Second, EasyMorph runs transformations automatically in the background after any change. It's like if you are writing a Qlik script, and while you're writing it after any change or new statement Qlik runs the script proactively, without requiring you to press Reload. Except Qlik doesn't do it. Basically, transformations to EasyMorph is what formulas are to Excel -- you change one and immediately see a new result of calculations, regardless of how many formulas/transformations it took.

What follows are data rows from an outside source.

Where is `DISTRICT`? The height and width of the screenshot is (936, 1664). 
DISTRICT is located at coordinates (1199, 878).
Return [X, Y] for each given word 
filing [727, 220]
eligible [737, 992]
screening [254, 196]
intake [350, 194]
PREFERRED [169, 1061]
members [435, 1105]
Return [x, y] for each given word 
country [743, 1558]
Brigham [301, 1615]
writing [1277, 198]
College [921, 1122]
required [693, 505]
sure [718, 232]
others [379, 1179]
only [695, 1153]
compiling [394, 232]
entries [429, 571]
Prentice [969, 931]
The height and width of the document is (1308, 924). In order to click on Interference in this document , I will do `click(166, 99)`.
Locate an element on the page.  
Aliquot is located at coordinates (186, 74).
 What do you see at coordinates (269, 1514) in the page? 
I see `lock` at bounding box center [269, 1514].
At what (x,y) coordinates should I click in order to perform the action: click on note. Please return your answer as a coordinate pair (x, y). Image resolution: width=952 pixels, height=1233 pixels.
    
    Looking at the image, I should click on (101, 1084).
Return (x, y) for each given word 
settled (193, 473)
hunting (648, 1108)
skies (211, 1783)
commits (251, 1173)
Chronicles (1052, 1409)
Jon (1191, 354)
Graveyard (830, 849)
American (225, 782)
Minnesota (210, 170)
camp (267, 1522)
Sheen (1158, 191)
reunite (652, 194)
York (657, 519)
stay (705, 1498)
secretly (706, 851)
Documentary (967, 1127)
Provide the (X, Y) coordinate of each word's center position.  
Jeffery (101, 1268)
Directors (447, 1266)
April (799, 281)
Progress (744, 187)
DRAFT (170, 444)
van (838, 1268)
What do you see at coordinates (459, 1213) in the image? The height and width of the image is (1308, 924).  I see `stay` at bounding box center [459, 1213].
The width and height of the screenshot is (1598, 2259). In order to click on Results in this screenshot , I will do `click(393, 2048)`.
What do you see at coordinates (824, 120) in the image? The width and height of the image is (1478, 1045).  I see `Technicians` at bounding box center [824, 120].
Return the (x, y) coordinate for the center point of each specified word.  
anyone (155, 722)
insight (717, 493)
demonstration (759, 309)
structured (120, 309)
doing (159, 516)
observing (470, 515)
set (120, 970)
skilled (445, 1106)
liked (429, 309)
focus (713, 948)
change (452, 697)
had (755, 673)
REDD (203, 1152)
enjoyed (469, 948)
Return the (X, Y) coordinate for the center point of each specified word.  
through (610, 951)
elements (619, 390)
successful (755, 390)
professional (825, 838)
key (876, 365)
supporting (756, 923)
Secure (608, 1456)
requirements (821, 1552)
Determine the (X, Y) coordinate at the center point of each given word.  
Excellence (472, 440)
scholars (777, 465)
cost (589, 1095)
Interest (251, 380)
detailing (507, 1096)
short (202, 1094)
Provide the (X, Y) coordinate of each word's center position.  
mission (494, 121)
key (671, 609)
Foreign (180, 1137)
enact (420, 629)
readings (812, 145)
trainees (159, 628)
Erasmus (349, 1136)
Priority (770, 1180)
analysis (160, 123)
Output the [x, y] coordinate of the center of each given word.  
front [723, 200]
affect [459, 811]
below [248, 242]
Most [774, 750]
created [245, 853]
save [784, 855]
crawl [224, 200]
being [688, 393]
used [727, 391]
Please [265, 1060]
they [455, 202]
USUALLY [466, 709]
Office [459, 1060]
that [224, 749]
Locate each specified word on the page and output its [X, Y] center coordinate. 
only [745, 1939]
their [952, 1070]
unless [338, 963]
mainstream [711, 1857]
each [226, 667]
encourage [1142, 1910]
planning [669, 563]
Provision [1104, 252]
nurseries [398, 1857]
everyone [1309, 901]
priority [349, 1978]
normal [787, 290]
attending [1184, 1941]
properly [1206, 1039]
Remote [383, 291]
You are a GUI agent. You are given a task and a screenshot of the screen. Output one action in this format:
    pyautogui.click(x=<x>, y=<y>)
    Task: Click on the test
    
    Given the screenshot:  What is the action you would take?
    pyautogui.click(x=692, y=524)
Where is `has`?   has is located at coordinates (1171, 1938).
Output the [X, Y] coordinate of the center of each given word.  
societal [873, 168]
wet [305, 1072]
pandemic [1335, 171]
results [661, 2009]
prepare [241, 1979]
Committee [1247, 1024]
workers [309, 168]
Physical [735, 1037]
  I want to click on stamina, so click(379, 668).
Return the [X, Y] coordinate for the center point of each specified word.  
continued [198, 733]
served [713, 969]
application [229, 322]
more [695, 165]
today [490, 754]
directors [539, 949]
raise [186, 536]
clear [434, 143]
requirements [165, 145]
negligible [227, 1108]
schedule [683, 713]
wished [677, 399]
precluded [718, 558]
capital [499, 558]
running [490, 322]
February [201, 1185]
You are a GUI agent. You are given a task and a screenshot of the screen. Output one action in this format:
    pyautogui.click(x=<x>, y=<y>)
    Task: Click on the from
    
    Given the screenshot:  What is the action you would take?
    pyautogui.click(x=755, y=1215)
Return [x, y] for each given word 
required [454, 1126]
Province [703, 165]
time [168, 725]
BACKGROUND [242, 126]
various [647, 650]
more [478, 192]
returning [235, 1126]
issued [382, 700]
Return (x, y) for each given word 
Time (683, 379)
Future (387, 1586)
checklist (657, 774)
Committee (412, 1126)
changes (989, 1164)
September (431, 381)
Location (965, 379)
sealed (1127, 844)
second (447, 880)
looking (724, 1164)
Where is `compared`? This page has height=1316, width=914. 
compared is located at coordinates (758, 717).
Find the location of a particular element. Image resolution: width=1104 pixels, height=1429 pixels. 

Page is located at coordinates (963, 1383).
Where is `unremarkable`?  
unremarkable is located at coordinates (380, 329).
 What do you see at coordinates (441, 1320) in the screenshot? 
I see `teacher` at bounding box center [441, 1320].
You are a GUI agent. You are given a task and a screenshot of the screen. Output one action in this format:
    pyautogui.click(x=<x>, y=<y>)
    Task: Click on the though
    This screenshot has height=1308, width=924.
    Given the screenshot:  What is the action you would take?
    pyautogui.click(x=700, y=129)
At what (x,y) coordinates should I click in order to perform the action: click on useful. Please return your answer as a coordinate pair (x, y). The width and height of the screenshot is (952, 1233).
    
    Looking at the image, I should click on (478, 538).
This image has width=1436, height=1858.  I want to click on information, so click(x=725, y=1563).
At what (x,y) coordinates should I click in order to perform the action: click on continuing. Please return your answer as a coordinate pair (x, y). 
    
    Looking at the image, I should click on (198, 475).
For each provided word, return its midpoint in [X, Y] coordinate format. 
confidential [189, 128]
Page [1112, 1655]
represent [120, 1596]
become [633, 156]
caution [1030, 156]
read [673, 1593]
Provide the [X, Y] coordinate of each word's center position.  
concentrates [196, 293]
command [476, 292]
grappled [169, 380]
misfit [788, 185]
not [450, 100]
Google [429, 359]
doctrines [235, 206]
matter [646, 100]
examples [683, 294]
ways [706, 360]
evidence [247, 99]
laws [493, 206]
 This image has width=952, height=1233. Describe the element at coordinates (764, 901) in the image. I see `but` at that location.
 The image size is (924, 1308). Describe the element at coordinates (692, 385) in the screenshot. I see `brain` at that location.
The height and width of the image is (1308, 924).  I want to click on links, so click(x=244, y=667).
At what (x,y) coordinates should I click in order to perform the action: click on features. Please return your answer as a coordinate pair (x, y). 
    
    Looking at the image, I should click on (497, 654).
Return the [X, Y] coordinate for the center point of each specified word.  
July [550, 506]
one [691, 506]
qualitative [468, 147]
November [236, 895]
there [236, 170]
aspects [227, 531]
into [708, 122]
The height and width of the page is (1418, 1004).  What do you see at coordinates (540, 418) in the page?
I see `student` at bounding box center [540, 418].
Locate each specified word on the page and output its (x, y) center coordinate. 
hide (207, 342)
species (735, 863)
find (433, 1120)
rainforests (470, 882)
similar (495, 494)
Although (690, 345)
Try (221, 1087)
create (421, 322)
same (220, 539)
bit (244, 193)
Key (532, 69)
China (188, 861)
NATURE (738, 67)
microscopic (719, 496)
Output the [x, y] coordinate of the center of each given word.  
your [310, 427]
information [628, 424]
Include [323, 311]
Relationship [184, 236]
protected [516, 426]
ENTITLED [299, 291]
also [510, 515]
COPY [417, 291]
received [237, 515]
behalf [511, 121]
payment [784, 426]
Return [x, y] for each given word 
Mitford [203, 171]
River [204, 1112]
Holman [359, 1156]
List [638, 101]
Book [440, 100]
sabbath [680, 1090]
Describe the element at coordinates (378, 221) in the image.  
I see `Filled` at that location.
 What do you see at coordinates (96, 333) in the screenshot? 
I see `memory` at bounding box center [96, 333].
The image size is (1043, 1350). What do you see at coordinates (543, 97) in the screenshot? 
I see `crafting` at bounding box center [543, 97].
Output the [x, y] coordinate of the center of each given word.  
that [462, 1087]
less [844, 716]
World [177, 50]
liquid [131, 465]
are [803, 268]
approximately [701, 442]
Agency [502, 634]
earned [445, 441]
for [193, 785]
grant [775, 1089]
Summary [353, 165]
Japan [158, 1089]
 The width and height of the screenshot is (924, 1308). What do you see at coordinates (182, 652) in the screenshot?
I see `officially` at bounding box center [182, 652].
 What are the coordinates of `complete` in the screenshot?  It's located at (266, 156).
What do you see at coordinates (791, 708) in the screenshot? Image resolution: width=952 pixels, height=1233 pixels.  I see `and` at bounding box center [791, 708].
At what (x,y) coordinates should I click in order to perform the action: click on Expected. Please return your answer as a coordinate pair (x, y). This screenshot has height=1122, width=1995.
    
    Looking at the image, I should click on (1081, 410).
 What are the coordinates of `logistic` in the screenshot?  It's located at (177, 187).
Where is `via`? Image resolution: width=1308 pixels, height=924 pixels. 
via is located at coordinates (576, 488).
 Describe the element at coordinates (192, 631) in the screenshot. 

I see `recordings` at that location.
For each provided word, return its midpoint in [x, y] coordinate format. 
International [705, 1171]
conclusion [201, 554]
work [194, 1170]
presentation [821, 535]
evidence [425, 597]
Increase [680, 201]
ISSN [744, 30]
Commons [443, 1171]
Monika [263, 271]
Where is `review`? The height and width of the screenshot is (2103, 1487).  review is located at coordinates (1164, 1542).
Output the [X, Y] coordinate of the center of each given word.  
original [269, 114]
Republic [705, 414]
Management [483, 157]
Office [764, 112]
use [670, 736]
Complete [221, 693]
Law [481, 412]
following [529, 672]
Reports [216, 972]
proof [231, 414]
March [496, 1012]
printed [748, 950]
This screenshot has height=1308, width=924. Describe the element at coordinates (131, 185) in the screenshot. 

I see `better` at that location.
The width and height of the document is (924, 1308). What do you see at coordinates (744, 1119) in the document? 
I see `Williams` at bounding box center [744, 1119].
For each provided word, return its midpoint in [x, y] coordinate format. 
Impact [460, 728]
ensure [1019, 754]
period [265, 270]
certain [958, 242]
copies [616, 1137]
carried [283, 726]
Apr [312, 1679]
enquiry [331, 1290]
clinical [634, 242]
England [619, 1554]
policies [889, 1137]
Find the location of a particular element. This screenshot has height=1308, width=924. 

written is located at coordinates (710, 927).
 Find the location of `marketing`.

Third, designing a transformation process visually is much faster than scripting. Some Qlik developers are exceptionally good at writing scripts, but even they can't beat it when a whole transformation like aggregation is created literally in two clicks. If one knew exactly from the beginning what a script should do then writing it quickly would not be a problem. It's the numerous iterative edits, corrections and reloads that make writing Qlik scripts long. Once I have designed and debugged a transformation logic in EasyMorph, scripting it in Qlik is usually a matter of couple hours, and it typically works reliably and as expected from the 1st run.

Another important advantage of prototyping Qlik apps in EasyMorph is that it allows creating a reference result. When you design a Qlik application off an existing Excel or BI report it usually makes the task easier because numbers in the old report serve as a reference you can compare against. However, if you design a brand new report there might be no reference at all. How can you be sure that your Qlik script, expressions and sets work correctly? There is a whole lot of things that can go wrong. Building a prototype in EasyMorph gives you that reference point and not just for the script, but also for expressions, including set analysis. In airplanes, measuring crucial indicators like altitude and velocity must be done using at least two probes (for each metric) that utilize different principles of physics so that pilots can be sure it's measured correctly. The same principle here -- "get another reference point".

I also found that designing apps in close cooperation with business users is more productive when the users have good understanding of how a transformation logic works. It's better explained by letting them explore a visual process in EasyMorph rather than showing totally cryptic (for them) Qlik scripts.

Resume: EasyMorph is a professional tool which can be used by QlikView / Qlik Sense developers to create robust and reliable applications faster by prototyping them first. I do it myself, and so far it works pretty well.